M13mp18 viral DNA (both single-stranded and double-stranded; catalog no. N4040S and N4018S, respectively) and M13 forward (5′-GTTTTCCCAGTCACGAC-3′) and reverse sequencing primers (5′-AACAGCTATGACCATG-3′) were from New England Biolabs (Hitchin, UK). Methicillin-resistant Staphylococcus aureus (MRSA) plasmids were purified from a solution prep of S. aureus TW20 using a Qiagen (Crawley, UK) Plasmid Midi Kit with Qiagen Genomic-tip 100/G following the manufacturer's “very low-copy plasmid/cosmid purification protocol” from a 500 ml culture. Plasmid Safe DNase (Epicentre Biotechnologies, Madison, WI, USA) was used to reduce the amount of linear single- and double-stranded molecules from the TW20 plasmid prep. Random hexamer primers from Roche (Welwyn Garden City, UK) were used, as provided in the Transcriptor First Strand cDNA Synthesis Kit. pET28a plasmid vectors encoding EcoDamI methyltransferase (Dam constructs) expressed in dam-/dcm Escherichia coli cells, were prepared in-house. Components from the DNA/ Polymerase Binding Kit 2.0 from Pacific Biosciences were used during the annealing and binding reactions. The Annealing and Binding Calculator (version 1.3.1) provided by Pacific Biosciences was used to calculate the concentration of bound complex to be loaded onto the sample plate for the instrument. An MJ PTC-225 thermocycler from MJ Research (Watertown, MA, USA) was used for the annealing and binding reactions. The PacBio DNA Sequencing Kit 2.0 (8Rxn) and SMRT Cell 8Pac v2 (8 Cells) were used for sequencing. Sequence analysis was performed with SMRT portal, SMRT pipe, and SMRT View, version 1.3.1, and Motif Finder, version 0807, all from Pacific Biosciences.

Annealing reaction

Standard library preparation was omitted; the DNA templates were used directly in the annealing reaction. For each experiment, a quantity of DNA between 1 ng and 100 ng was annealed with suitable primers. With ssDNA, the annealing reaction used the standard PacBio protocol; i.e., 2 min at 80°C followed by cooling at 0.1°C/s to 25°C. With dsDNA, a different annealing protocol was used; the reaction was heated to 95°C for 5 min, then immediately snap-cooled on wet ice. As an example, when using ds M13mp18 DNA, 2.2 µL of DNA at 46 ng/µl (∼100 ng), 0.9 µL PacBio Primer Buffer (10×), and both 0.9 µL forward primer (10 µM) and 0.9 µLreverse primer (10 µM) were mixed in a final annealing reaction volume of 9 µL. The final concentration of DNA template was therefore ∼2.5 nM, with 1000 nM primer (∼400×). In order to use the PacBio Annealing and Binding calculator, we assumed that denatured M13mp18 DNA is comparable to a SMRT bell, with half the original double-stranded M13mp18 molecule's nominal length; i.e., one double-stranded 7.2-kb molecule, when denatured, becomes two 3.6 kb SMRT bells. A 2-fold dilution series of DNA was used to create additional annealing reactions in the range of 0.8-100 ng of DNA. There was a massive excess of forward and reverse primers at the lower concentrations of DNA in these reactions.

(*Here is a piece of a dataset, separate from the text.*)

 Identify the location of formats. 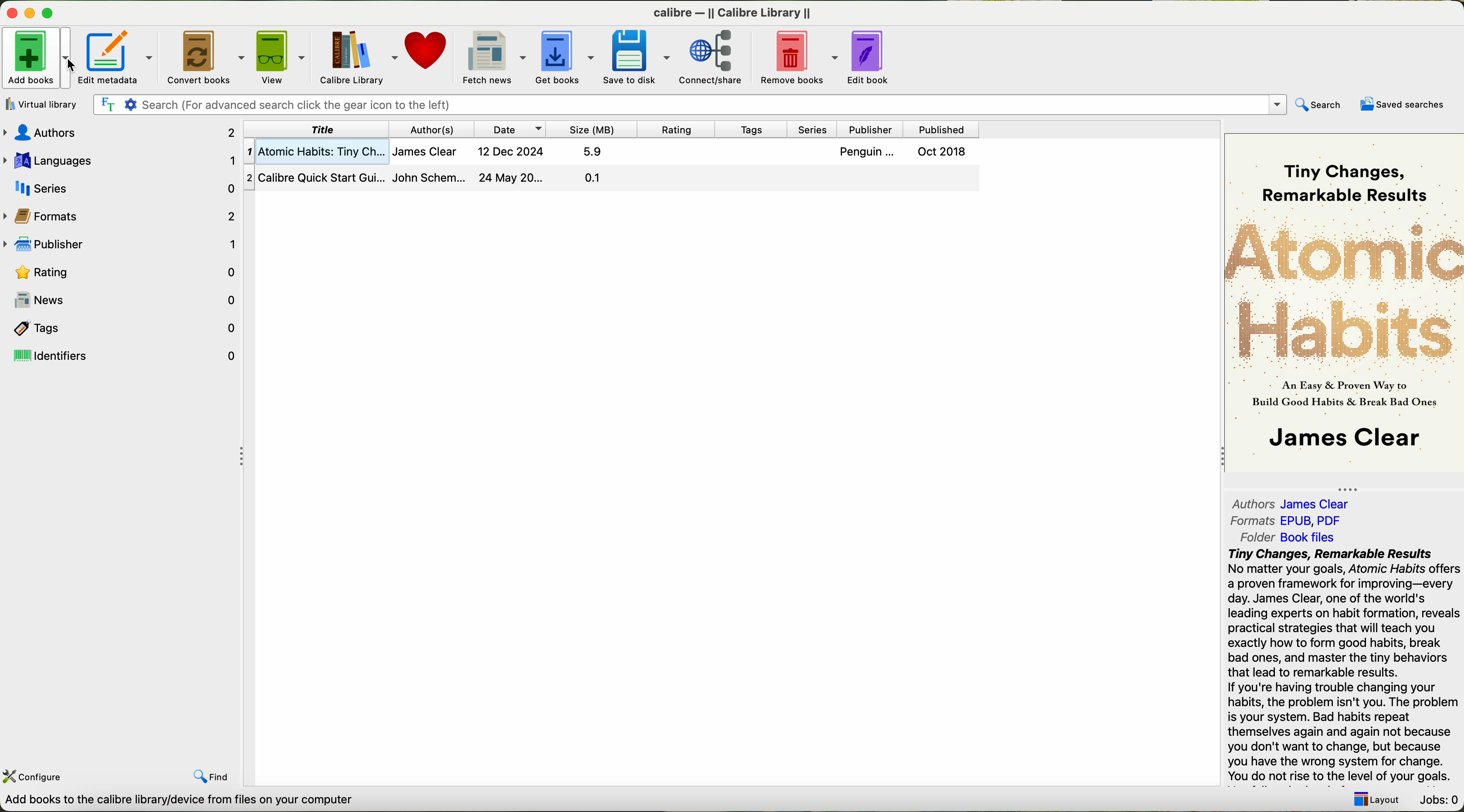
(123, 215).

Binding reaction, loading, and sequencing

In the binding reaction, the ratio of polymerase to template DNA used was 3:1. First, 1.5 µL of polymerase (1600 nM) was combined with 25 µL of binding buffer giving a 90 nM polymerase solution. Four µl of a 1:1:1 DTT:dNTP:binding buffer mix (each from the PacBio Binding Kit) was added to the annealed template DNA and 1.5 µL of 90 nM polymerase was added. This was mixed gently by pipetting and then incubated at 30°C for 4 h.

The bound complex was loaded at 1 nM onto the instrument. Typically this is achieved by diluting the bound complexes with a mixture of 1:10 DTT:Complex Dilution Buffer. In this experiment, however, it was only possible to achieve a 1 nM loading concentration for the samples containing 100 ng and 50 ng input DNA. For the other samples in the 2-fold dilution series, the calculated concentration was <1 nM before dilution. The total volume of 14.6 µL of binding reaction was therefore loaded directly into the sample plate wells for each of these dilute samples.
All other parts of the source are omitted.